What the exercise asks
Down to the last line below, give the listing again exactly.

============================================================

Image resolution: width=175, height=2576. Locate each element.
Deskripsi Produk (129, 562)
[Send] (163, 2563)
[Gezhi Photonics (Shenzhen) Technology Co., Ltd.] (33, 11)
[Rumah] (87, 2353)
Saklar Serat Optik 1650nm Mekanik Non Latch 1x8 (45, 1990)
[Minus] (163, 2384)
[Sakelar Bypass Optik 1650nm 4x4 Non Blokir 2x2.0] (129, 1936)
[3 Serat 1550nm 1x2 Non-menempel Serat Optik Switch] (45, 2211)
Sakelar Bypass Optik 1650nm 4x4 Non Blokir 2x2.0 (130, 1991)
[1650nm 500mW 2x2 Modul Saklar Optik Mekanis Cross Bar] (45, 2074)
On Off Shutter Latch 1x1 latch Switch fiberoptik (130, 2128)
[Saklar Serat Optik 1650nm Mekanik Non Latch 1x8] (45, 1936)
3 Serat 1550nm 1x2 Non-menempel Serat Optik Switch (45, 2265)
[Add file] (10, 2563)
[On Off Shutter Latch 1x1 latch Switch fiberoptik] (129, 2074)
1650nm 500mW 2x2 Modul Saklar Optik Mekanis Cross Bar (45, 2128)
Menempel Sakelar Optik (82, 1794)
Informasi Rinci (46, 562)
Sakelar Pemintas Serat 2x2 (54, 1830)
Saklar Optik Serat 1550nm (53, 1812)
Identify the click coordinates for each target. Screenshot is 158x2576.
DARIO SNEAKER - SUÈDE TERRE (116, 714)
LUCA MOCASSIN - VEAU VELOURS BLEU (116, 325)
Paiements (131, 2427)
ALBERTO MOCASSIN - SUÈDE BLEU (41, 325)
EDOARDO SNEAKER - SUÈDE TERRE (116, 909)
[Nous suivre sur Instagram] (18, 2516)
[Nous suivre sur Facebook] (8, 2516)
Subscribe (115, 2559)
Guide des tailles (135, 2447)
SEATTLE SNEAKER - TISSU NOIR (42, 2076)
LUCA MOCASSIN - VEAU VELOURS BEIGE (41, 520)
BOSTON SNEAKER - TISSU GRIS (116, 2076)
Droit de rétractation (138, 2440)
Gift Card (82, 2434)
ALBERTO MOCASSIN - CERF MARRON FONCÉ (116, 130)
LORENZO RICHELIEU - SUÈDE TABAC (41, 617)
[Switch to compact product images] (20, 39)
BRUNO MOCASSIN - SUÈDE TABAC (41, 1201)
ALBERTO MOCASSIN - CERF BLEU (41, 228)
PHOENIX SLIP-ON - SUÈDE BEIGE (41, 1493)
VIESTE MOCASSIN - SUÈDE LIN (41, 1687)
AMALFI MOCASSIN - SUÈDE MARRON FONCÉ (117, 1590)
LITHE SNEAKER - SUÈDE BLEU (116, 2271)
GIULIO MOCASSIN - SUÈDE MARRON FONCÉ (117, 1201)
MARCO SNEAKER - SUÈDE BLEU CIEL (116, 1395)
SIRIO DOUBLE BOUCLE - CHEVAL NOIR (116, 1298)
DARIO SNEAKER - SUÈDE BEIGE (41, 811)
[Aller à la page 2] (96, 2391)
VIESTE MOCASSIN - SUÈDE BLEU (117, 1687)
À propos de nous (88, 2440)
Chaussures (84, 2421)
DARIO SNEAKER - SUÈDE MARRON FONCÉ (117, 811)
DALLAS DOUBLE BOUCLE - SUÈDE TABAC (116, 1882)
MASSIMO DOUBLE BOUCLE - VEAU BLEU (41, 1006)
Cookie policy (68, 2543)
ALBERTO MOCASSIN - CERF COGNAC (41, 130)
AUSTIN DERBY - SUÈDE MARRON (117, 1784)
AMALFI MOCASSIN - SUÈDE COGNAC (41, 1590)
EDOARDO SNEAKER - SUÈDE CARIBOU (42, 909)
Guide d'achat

============================================================

Exercise response
Image resolution: width=175, height=2576. Locate each element.
Deskripsi Produk (129, 562)
[Send] (163, 2563)
[Gezhi Photonics (Shenzhen) Technology Co., Ltd.] (33, 11)
[Rumah] (87, 2353)
Saklar Serat Optik 1650nm Mekanik Non Latch 1x8 (45, 1990)
[Minus] (163, 2384)
[Sakelar Bypass Optik 1650nm 4x4 Non Blokir 2x2.0] (129, 1936)
[3 Serat 1550nm 1x2 Non-menempel Serat Optik Switch] (45, 2211)
Sakelar Bypass Optik 1650nm 4x4 Non Blokir 2x2.0 (130, 1991)
[1650nm 500mW 2x2 Modul Saklar Optik Mekanis Cross Bar] (45, 2074)
On Off Shutter Latch 1x1 latch Switch fiberoptik (130, 2128)
[Saklar Serat Optik 1650nm Mekanik Non Latch 1x8] (45, 1936)
3 Serat 1550nm 1x2 Non-menempel Serat Optik Switch (45, 2265)
[Add file] (10, 2563)
[On Off Shutter Latch 1x1 latch Switch fiberoptik] (129, 2074)
1650nm 500mW 2x2 Modul Saklar Optik Mekanis Cross Bar (45, 2128)
Menempel Sakelar Optik (82, 1794)
Informasi Rinci (46, 562)
Sakelar Pemintas Serat 2x2 (54, 1830)
Saklar Optik Serat 1550nm (53, 1812)
Identify the click coordinates for each target. Screenshot is 158x2576.
DARIO SNEAKER - SUÈDE TERRE (116, 714)
LUCA MOCASSIN - VEAU VELOURS BLEU (116, 325)
Paiements (131, 2427)
ALBERTO MOCASSIN - SUÈDE BLEU (41, 325)
EDOARDO SNEAKER - SUÈDE TERRE (116, 909)
[Nous suivre sur Instagram] (18, 2516)
[Nous suivre sur Facebook] (8, 2516)
Subscribe (115, 2559)
Guide des tailles (135, 2447)
SEATTLE SNEAKER - TISSU NOIR (42, 2076)
LUCA MOCASSIN - VEAU VELOURS BEIGE (41, 520)
BOSTON SNEAKER - TISSU GRIS (116, 2076)
Droit de rétractation (138, 2440)
Gift Card (82, 2434)
ALBERTO MOCASSIN - CERF MARRON FONCÉ (116, 130)
LORENZO RICHELIEU - SUÈDE TABAC (41, 617)
[Switch to compact product images] (20, 39)
BRUNO MOCASSIN - SUÈDE TABAC (41, 1201)
ALBERTO MOCASSIN - CERF BLEU (41, 228)
PHOENIX SLIP-ON - SUÈDE BEIGE (41, 1493)
VIESTE MOCASSIN - SUÈDE LIN (41, 1687)
AMALFI MOCASSIN - SUÈDE MARRON FONCÉ (117, 1590)
LITHE SNEAKER - SUÈDE BLEU (116, 2271)
GIULIO MOCASSIN - SUÈDE MARRON FONCÉ (117, 1201)
MARCO SNEAKER - SUÈDE BLEU CIEL (116, 1395)
SIRIO DOUBLE BOUCLE - CHEVAL NOIR (116, 1298)
DARIO SNEAKER - SUÈDE BEIGE (41, 811)
[Aller à la page 2] (96, 2391)
VIESTE MOCASSIN - SUÈDE BLEU (117, 1687)
À propos de nous (88, 2440)
Chaussures (84, 2421)
DARIO SNEAKER - SUÈDE MARRON FONCÉ (117, 811)
DALLAS DOUBLE BOUCLE - SUÈDE TABAC (116, 1882)
MASSIMO DOUBLE BOUCLE - VEAU BLEU (41, 1006)
Cookie policy (68, 2543)
ALBERTO MOCASSIN - CERF COGNAC (41, 130)
AUSTIN DERBY - SUÈDE MARRON (117, 1784)
AMALFI MOCASSIN - SUÈDE COGNAC (41, 1590)
EDOARDO SNEAKER - SUÈDE CARIBOU (42, 909)
Guide d'achat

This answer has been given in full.